Unlike the OrssSeed implementation, this implementation is based on using a SimilarityFunction to compare points. In contrast, the OrssSeed uses the Euclidean distance to compare points as in the Ostrovsky et al. (2006) formulation. The properties defined in the ORSS paper are preserved if the similarity is defined as the inverse of the squared Euclidean distances, which produces the same results as the OrssSeed implemenation. However, this implemenation generalizes the notion of distance to inverse-similarity, which allows data to be compared using alternate methods, such as CosineSimilarity, which is frequently used in comparing text documents. Note that the similarity values returned by any SimilarityFunction used by this class must always be non-negative.
In addition, this class provides an additional overload of the chooseSeeds method that allows the input data points to be weighed.

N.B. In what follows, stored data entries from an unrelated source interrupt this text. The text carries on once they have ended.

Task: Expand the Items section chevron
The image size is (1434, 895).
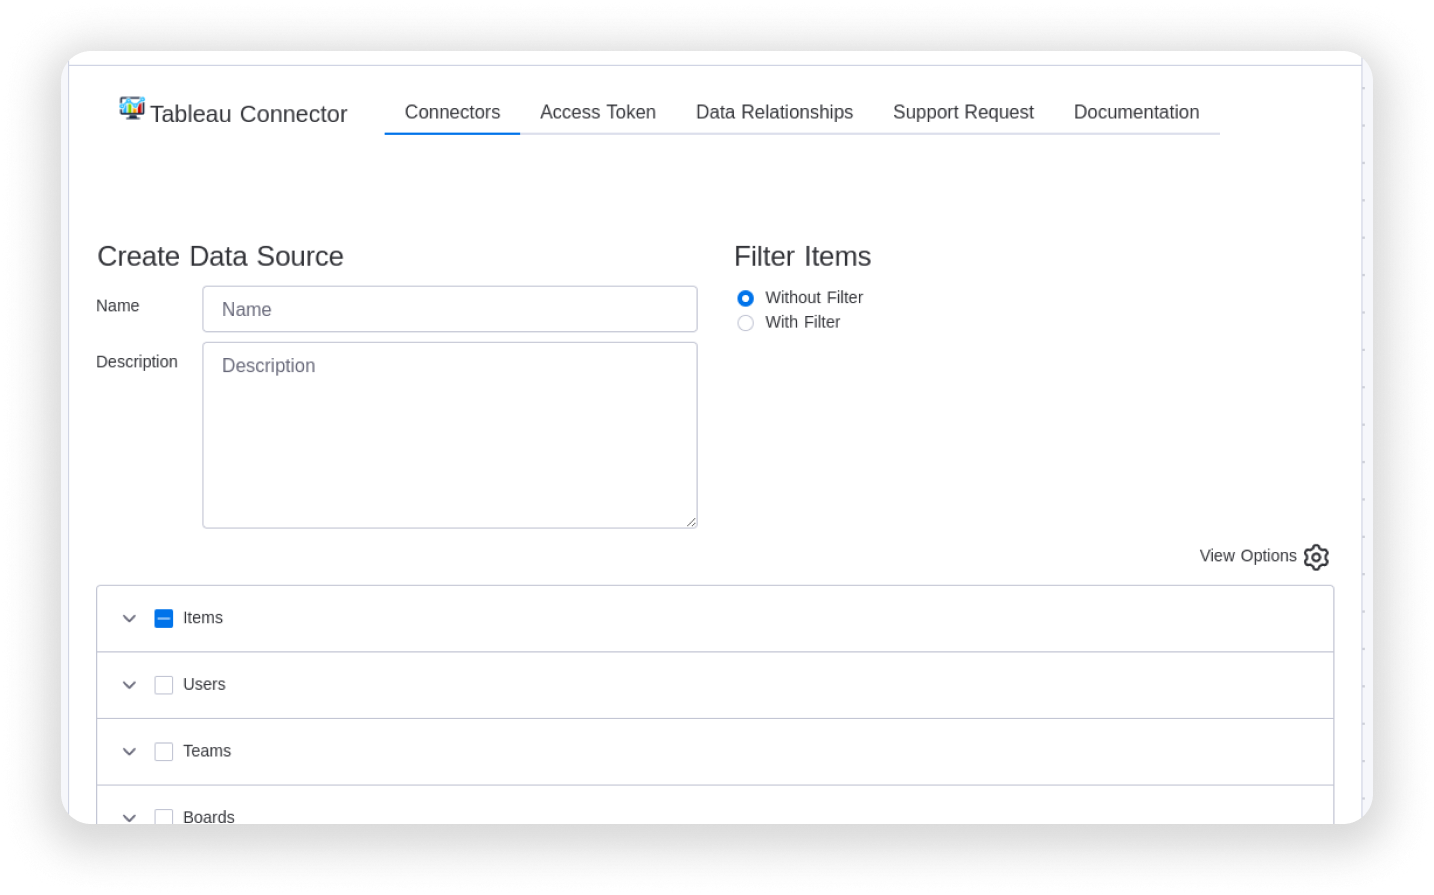Action: point(129,618)
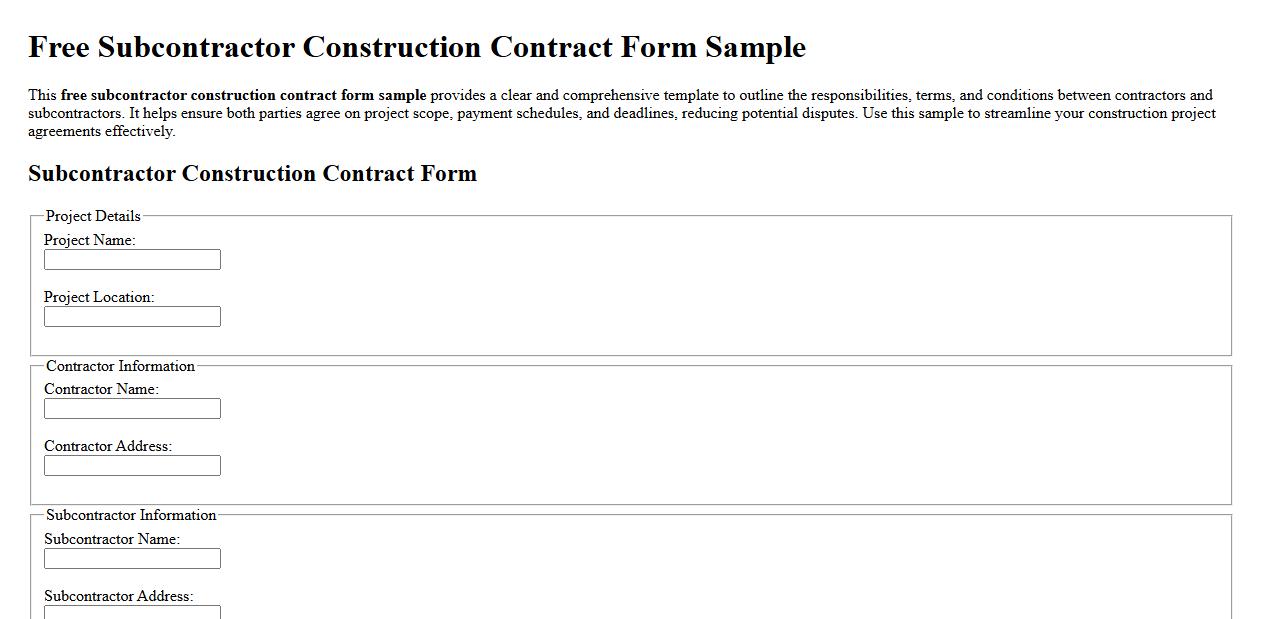Click inside the Contractor Address input field

131,465
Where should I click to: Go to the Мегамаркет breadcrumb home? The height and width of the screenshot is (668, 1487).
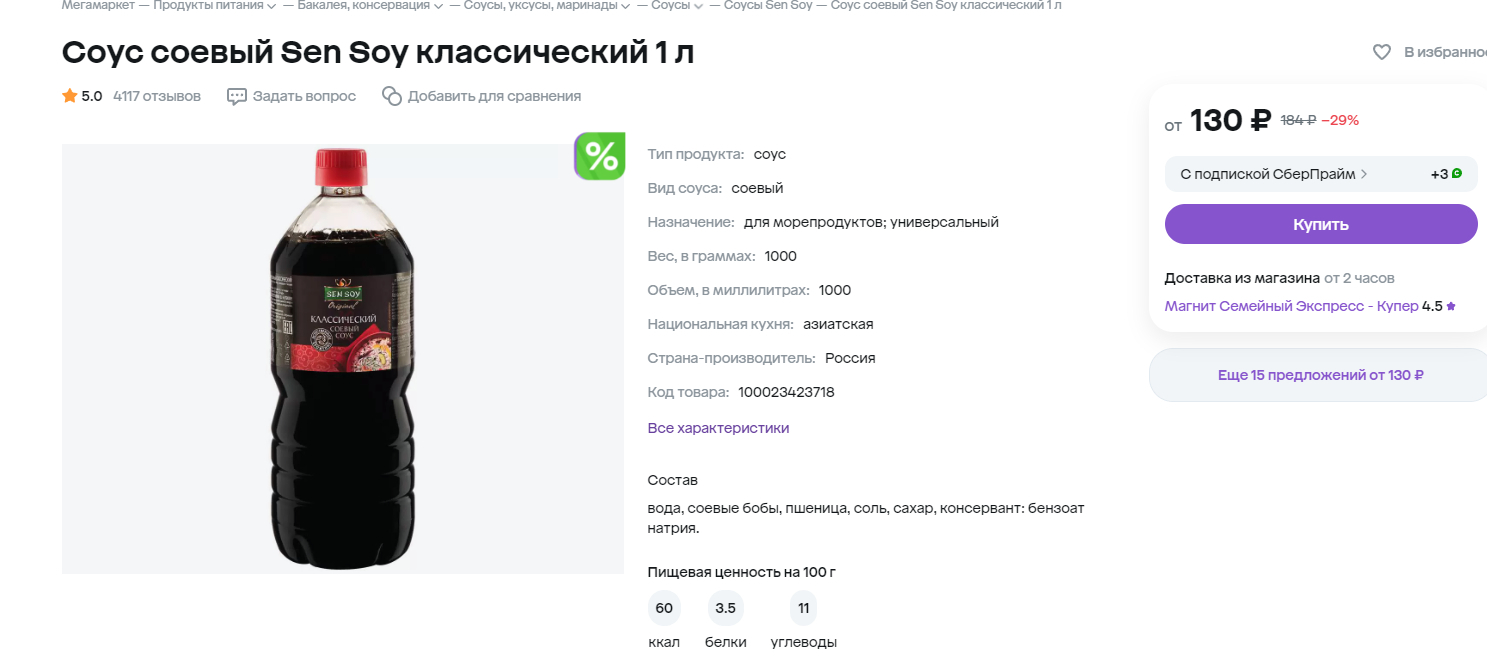(98, 6)
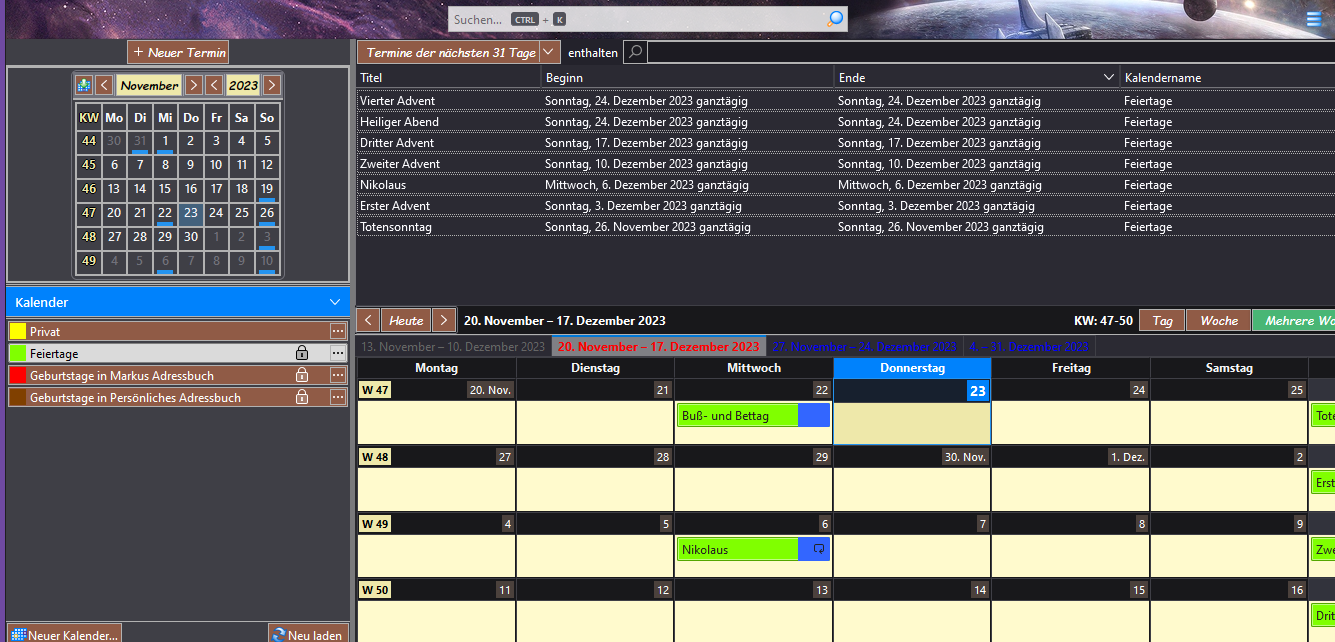The width and height of the screenshot is (1335, 642).
Task: Open the 'Termine der nächsten 31 Tage' dropdown
Action: 550,52
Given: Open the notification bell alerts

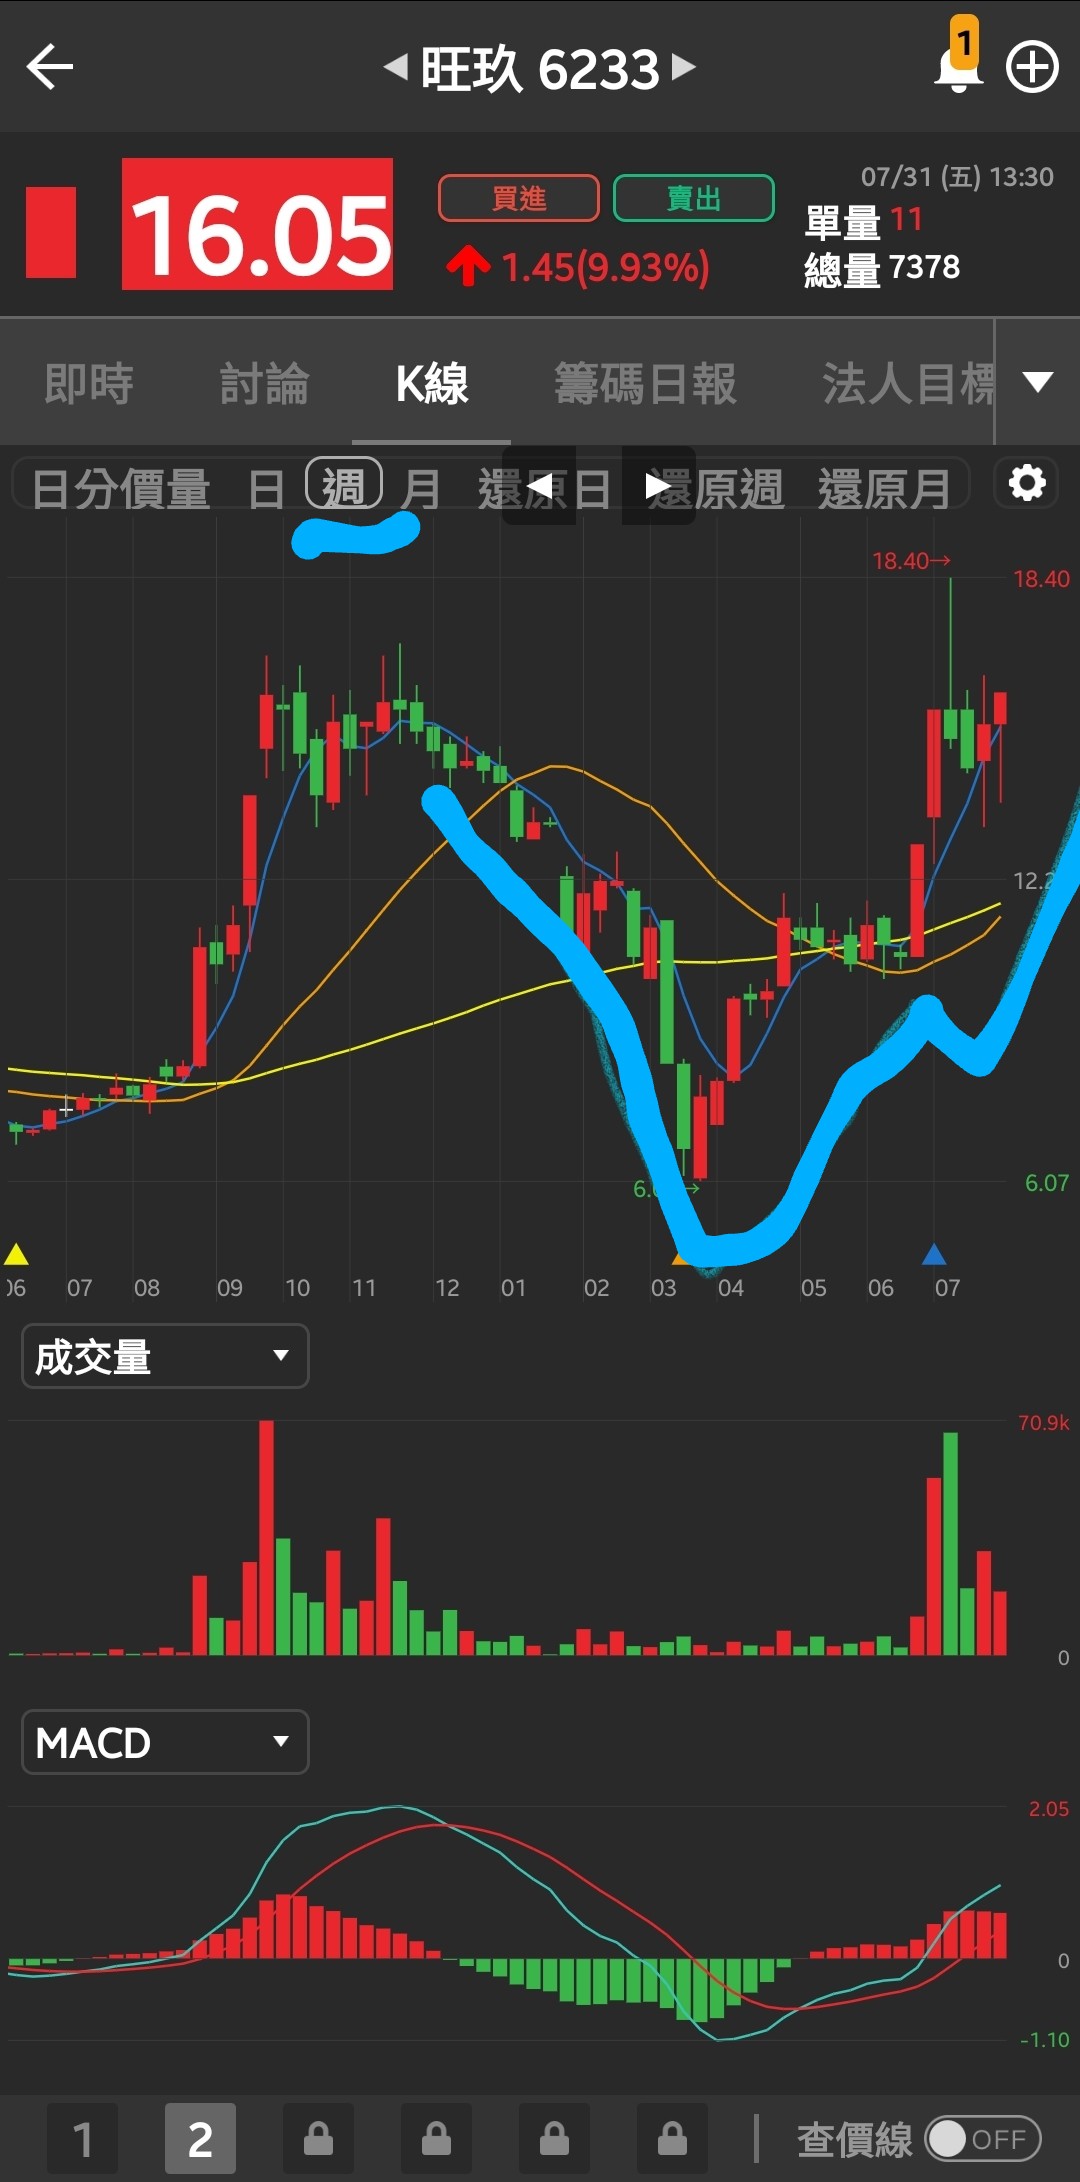Looking at the screenshot, I should coord(957,66).
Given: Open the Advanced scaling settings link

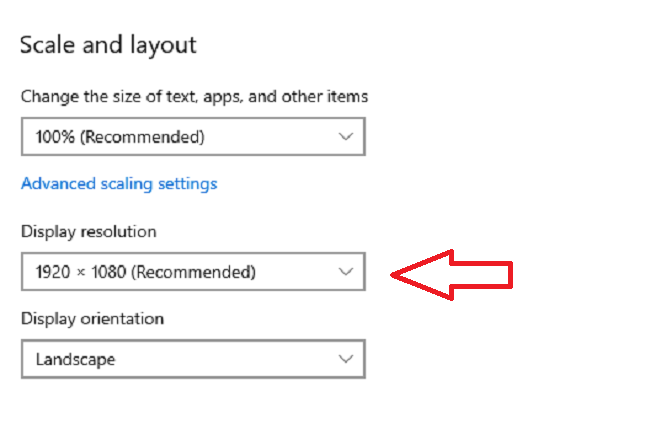Looking at the screenshot, I should click(x=119, y=184).
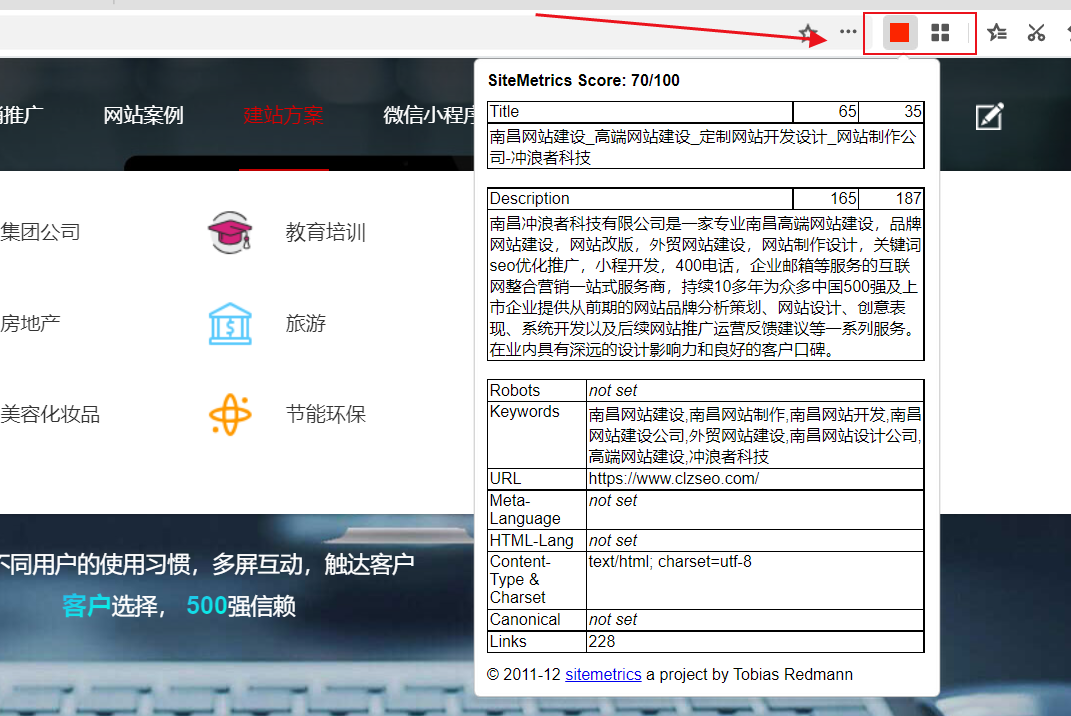1071x716 pixels.
Task: Click the scissors screenshot icon in toolbar
Action: [1036, 33]
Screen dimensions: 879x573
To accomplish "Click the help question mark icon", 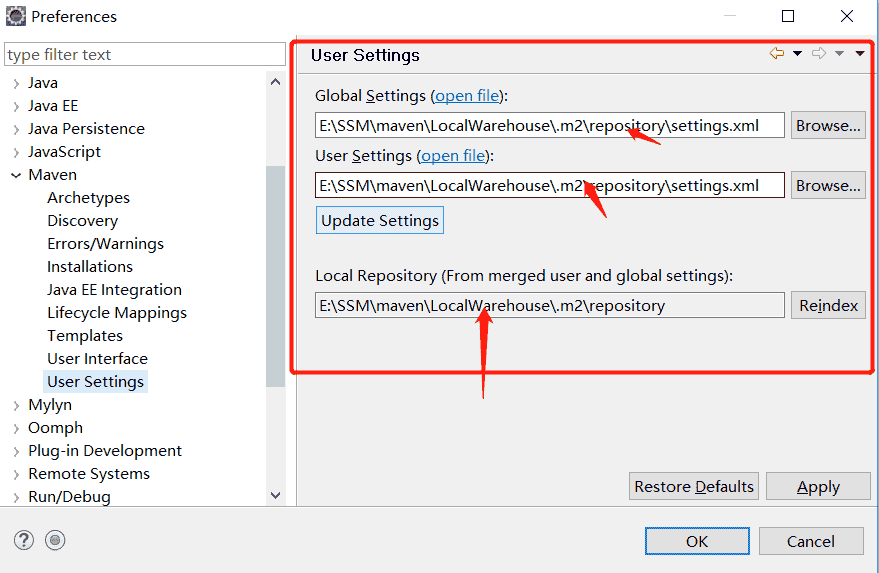I will [24, 540].
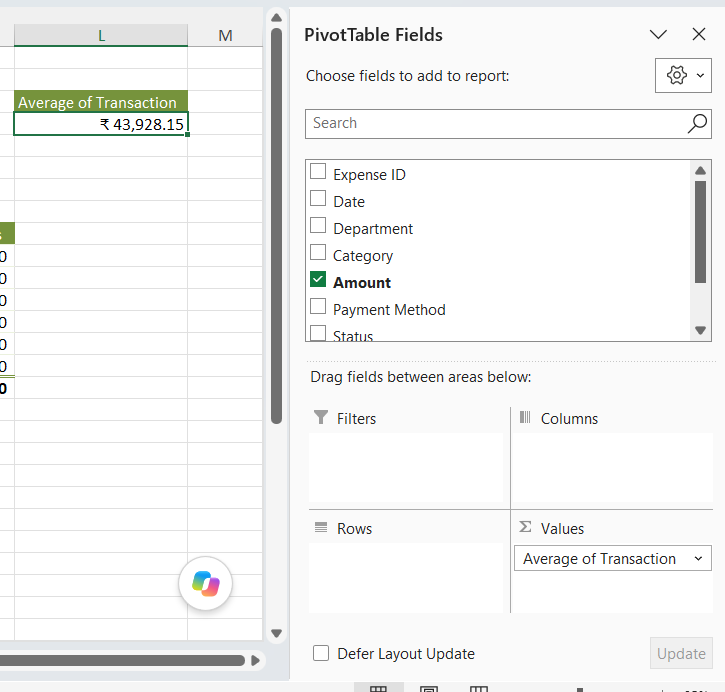Click the Columns area icon
Viewport: 725px width, 692px height.
tap(525, 417)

Weighting enables finding seeds where the input are representative of different sample sizes.
This implementation is in part derived from the ORSS seed implementation of Michael Shindler as a part of the Fast Streaming K-Means implementation available here.
Author:

David Jurgens

See Also:
OrssSeed

Constructor Summary

Constructors
Constructor and Description

GeneralizedOrssSeed(SimilarityFunction simFunc)

Constructors
Constructor and Description
`GeneralizedOrssSeed(SimilarityFunction simFunc)`

Method Summary

Methods
Modifier and Type	Method and Description
`DoubleVector[]`	`chooseSeeds(int k, Matrix dataPoints)` Selects `k` rows of `dataPoints` to be seeds of a k-means instance.
`DoubleVector[]`	`chooseSeeds(Matrix dataPoints, int k, int[] weights)` Selects `k` rows of `dataPoints`, weighted by the specified amount, to be seeds of a k-means instance.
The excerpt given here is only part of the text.